Nor does the study of nature make people "work out their voices" on the public forum. Unlike philosophers who assumed a higher profile and preached to the masses, or who entered into arguments with others at the Agora, Epicurus preferred the quiet confines of his Garden, where others would approach him by their own consent. Indirectly, this is an advice to all Epicureans that they share their beliefs quietly, non-combatively, among like-minded friends.

Epicurus also shows his familiar disdain towards "culture", the sort of education that is so ardently fought over by the many, the sort of education that well-born Athenians had been taught to revere and strive for ever since their birth. Again, the implicit doubt that Epicurus injects into what would have been an uncontestable worship of "high" culture is whether a cultured person, however admired by others, is in fact a happier one, one more at peace with oneself.
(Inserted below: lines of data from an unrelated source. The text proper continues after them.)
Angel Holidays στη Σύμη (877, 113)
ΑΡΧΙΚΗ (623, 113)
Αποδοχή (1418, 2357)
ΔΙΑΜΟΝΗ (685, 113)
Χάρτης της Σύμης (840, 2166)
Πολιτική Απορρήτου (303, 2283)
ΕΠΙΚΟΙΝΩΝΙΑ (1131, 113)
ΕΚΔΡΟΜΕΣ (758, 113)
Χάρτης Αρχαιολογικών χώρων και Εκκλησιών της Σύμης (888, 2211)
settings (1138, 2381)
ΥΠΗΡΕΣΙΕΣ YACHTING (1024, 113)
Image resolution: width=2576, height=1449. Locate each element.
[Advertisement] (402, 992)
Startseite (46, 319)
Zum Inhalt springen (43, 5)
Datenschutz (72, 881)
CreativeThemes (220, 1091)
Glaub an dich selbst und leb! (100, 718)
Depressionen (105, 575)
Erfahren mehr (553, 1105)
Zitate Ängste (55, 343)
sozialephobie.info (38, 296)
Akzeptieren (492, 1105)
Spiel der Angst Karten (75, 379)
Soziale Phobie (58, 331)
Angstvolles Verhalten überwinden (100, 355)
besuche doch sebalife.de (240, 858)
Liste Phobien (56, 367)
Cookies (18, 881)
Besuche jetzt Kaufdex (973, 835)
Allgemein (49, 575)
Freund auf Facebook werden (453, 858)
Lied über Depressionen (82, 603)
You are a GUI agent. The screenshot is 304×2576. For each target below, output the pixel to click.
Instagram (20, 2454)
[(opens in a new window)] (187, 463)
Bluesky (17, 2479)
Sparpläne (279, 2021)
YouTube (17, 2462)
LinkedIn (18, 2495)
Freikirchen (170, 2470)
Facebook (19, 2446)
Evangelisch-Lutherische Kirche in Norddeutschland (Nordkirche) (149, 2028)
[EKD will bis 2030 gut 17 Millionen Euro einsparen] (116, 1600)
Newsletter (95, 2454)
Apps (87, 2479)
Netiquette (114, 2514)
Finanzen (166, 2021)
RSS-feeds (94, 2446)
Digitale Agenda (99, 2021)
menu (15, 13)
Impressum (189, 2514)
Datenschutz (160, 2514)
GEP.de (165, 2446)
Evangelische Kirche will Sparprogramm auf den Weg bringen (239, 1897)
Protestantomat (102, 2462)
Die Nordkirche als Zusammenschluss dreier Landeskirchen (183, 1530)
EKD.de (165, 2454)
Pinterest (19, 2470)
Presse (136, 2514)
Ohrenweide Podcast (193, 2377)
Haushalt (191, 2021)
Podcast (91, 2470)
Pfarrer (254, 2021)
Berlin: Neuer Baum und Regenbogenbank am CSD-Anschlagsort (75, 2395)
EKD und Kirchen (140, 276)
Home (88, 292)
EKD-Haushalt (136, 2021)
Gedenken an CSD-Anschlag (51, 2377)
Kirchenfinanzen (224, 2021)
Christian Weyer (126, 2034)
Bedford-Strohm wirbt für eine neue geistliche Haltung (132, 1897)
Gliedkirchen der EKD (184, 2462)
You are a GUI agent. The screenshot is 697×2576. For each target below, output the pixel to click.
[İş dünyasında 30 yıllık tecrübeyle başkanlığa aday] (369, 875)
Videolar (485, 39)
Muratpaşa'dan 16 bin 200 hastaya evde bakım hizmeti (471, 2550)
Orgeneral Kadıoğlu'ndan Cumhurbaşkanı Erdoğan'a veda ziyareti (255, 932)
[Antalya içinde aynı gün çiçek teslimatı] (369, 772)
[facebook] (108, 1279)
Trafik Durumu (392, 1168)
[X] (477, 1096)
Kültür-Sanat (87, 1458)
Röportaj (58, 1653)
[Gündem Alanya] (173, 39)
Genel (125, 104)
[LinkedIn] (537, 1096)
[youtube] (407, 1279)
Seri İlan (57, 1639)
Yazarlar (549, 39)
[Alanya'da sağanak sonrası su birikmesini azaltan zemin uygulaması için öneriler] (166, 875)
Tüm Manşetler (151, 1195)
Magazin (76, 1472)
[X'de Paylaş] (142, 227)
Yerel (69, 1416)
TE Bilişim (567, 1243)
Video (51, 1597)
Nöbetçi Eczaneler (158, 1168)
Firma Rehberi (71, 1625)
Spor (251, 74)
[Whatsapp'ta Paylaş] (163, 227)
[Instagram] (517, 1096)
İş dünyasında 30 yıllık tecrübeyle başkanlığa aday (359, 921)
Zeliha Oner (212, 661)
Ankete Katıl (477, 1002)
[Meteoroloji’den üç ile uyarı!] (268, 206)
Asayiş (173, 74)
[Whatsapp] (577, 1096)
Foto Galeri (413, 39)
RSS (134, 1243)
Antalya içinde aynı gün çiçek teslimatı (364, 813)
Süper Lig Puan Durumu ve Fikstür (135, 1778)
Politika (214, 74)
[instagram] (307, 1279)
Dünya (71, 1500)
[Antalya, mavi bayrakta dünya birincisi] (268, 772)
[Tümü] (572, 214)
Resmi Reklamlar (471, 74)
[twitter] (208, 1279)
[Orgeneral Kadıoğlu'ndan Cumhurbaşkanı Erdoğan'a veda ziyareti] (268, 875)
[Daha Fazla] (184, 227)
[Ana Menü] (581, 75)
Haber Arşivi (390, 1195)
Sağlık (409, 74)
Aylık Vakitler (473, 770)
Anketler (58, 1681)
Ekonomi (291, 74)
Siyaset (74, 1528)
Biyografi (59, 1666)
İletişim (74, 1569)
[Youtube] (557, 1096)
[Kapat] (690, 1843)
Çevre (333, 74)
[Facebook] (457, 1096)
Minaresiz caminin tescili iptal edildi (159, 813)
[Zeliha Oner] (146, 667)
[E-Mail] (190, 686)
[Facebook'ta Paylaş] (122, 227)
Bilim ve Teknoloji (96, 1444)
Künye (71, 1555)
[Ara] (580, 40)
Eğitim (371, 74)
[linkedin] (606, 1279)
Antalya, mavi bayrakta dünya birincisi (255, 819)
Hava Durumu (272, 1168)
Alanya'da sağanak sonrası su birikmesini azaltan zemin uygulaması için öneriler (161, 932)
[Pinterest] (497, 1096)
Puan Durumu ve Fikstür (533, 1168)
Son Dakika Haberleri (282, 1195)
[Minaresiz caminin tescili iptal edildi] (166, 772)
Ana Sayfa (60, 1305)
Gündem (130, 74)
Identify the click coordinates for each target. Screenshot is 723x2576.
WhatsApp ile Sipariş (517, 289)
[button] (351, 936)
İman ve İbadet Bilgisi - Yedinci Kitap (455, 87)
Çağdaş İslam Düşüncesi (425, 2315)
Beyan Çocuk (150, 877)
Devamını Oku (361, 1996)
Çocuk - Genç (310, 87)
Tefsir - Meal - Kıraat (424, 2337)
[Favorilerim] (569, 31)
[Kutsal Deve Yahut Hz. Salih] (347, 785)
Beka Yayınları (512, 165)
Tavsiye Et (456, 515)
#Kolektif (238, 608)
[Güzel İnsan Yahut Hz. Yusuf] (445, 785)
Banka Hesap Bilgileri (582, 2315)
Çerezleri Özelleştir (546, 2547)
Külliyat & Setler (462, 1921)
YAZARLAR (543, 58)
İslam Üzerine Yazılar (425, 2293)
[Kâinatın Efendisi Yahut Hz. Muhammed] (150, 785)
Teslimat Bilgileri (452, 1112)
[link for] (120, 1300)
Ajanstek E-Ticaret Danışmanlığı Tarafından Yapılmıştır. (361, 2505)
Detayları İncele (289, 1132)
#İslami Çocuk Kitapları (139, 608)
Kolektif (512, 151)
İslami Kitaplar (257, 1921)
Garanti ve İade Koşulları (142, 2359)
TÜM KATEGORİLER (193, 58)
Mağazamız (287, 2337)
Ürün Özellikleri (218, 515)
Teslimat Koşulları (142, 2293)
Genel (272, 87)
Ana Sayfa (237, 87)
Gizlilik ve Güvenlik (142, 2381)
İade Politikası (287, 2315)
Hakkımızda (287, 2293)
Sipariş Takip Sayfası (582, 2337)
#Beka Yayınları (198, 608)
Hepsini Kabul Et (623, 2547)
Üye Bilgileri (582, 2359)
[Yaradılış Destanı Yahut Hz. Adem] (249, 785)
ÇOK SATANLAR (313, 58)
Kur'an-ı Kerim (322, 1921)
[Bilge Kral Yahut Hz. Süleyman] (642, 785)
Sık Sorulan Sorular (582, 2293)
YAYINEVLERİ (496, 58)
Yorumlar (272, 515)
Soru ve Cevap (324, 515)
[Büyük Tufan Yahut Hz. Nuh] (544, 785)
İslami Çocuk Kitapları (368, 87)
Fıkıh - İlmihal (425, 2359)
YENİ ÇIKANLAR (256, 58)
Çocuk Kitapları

Instead, the study of nature makes people "serious", void of any affectation, and self-sufficient. They are so because they attach far more importance to their "own goods" (by which Epicurus must surely have meant that they rest assured on their beliefs regarding nature, and their place within it) rather than to "things" (by which Epicurus probably meant extraneous, circumstantial things, such as the admiration of others, one's public image).